* **Materials provided**:
· · ·

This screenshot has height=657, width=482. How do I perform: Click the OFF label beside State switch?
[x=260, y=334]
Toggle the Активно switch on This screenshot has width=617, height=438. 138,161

· · ·

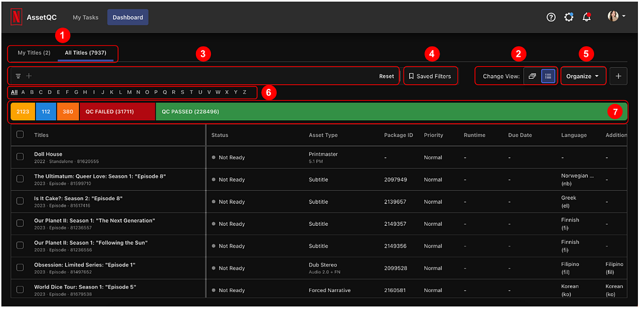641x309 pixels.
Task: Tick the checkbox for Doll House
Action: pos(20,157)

· · ·

* **To do**:
Retype the entries above exactly, but only from the line containing "This screenshot has height=657, width=482." through the line containing "Toggle the Активно", both included.

* **Task output**:
This screenshot has height=657, width=482. How do I perform: Click the OFF label beside State switch?
[x=260, y=334]
Toggle the Активно switch on This screenshot has width=617, height=438. 138,161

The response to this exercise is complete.